*** Opening SOURCE RECORDS ***

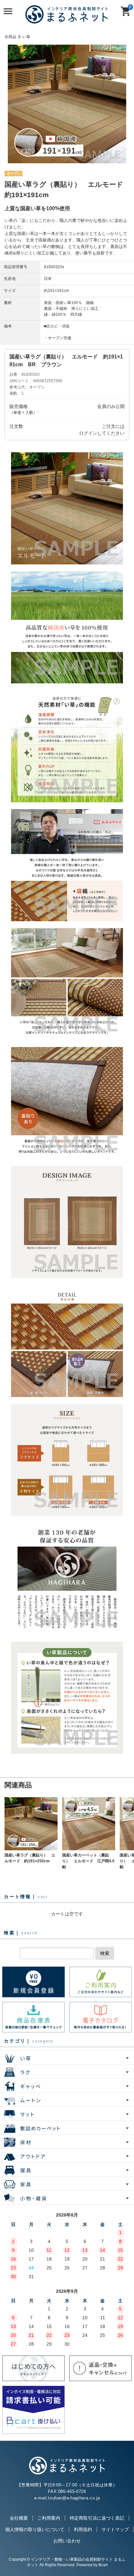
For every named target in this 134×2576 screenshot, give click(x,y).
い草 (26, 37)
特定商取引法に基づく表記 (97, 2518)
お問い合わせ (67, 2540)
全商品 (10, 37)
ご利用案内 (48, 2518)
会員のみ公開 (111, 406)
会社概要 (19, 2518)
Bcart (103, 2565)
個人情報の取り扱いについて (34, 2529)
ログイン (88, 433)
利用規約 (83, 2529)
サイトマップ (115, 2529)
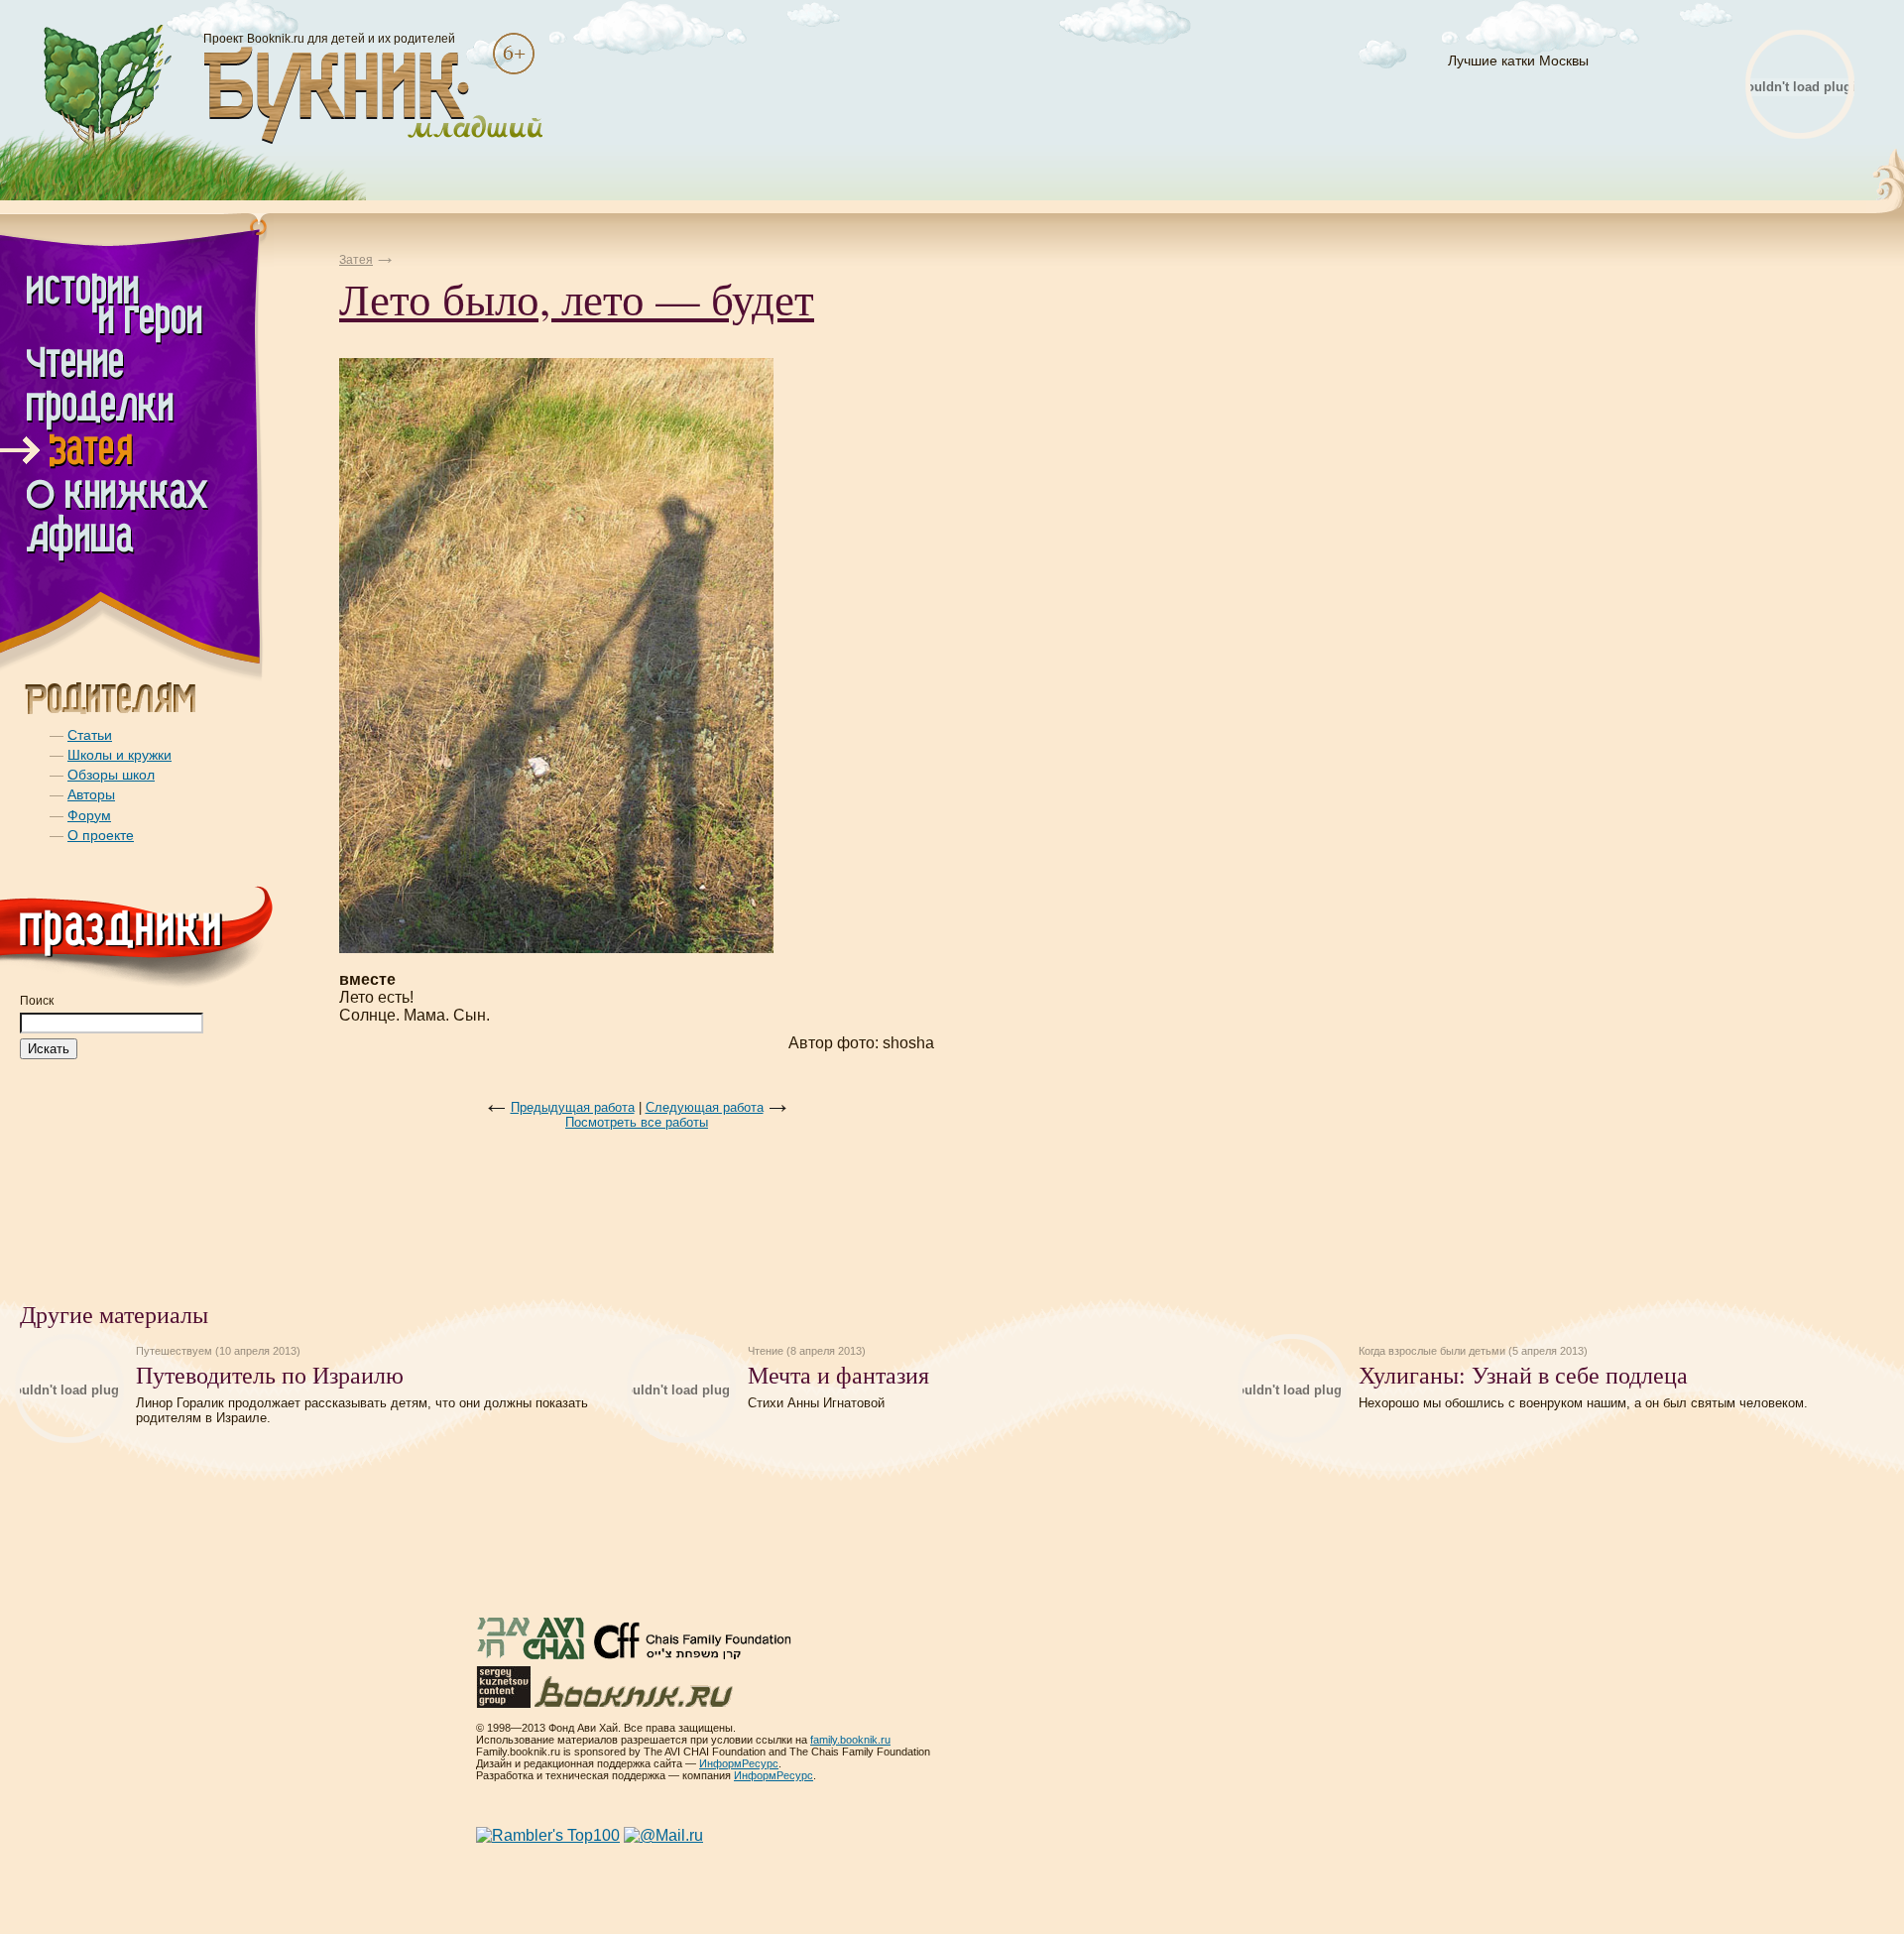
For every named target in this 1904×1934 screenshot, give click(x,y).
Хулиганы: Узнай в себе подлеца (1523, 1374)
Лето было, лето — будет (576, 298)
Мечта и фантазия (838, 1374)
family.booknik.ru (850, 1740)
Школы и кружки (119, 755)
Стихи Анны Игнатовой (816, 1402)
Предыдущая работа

*** Closing SOURCE RECORDS ***

> _REQUIRED WORK_
The entries above should be written out in full, and any picture in them left out.

> _TASK SOLUTION_
For every named target in this 134×2576 screenshot, give click(x,y).
い草 (26, 37)
特定商取引法に基づく表記 (97, 2518)
お問い合わせ (67, 2540)
全商品 (10, 37)
ご利用案内 (48, 2518)
会員のみ公開 (111, 406)
会社概要 (19, 2518)
Bcart (103, 2565)
個人情報の取り扱いについて (34, 2529)
ログイン (88, 433)
利用規約 (83, 2529)
サイトマップ (115, 2529)
For every named target in this 1904×1934 screenshot, give click(x,y).
Хулиганы: Узнай в себе подлеца (1523, 1374)
Лето было, лето — будет (576, 298)
Мечта и фантазия (838, 1374)
family.booknik.ru (850, 1740)
Школы и кружки (119, 755)
Стихи Анны Игнатовой (816, 1402)
Предыдущая работа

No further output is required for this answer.